» Excerpt provided
_ _ _ _ _

The event gave Worcestershire an opportunity to highlight the joint ambitions of innovative public and private sector partners, striving to find ways to improve connectivity and provide access to key services in rural areas.
Stephen Ashton, Senior Project Manager at Worcestershire County Council, said: “The project is leading the way on investigating how to build 5G infrastructure quickly and efficiently in rural spaces as well as the impact 5G has on rural communities, specifically to support health and social care services. The ‘Connected Worker’ project trials the use of a wearable connected camera which provides support and expert advice to care home staff, without the need to bring highly specialised GPs to the location.
“The second ‘Health XR’ project is an experimental mobile application that maps the movement of a patient following a prescribed exercise for their physiotherapist to review. This event has provided an excellent opportunity to present our front-line 5G progress and experiences, with representations from WMR5G on the panels covering 5G in Health & Social Care and 5G in Rural.’’
The 5G network went live towards the end of 2021 to support the delivery of the trials, which are due to finish this summer.
The project is funded by the Department of Digital, Culture, Media and Sports (DCMS) as part of the wider DCMS’s 5G Rural Connected Communities (RCC) project. Worcestershire County Council lead a consortium of public and private sector partners, collectively known as West Mercia Rural 5G (WMR5G).

_ _ _ _ _

» What to work on
a – Write out everything in the passage on Worcestershire's rural 5G project from "The project is funded" down to "Rural 5G (WMR5G).".
b – According to the passage on Worcestershire's rural 5G project, how does the wearable connected camera in the "Connected Worker" project help care homes? Answer in one to three sentences.
This data comes from a separate source.

Stored data entries

_ _ _ _ _

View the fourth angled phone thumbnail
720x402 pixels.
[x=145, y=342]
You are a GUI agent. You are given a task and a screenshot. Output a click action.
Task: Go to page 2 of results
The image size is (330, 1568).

_ _ _ _ _

» Solutions per task
a –
The project is funded by the Department of Digital, Culture, Media and Sports (DCMS) as part of the wider DCMS’s 5G Rural Connected Communities (RCC) project. Worcestershire County Council lead a consortium of public and private sector partners, collectively known as West Mercia Rural 5G (WMR5G).

b – The wearable connected camera gives care home staff support and expert advice. It does this without highly specialized GPs having to come to the location.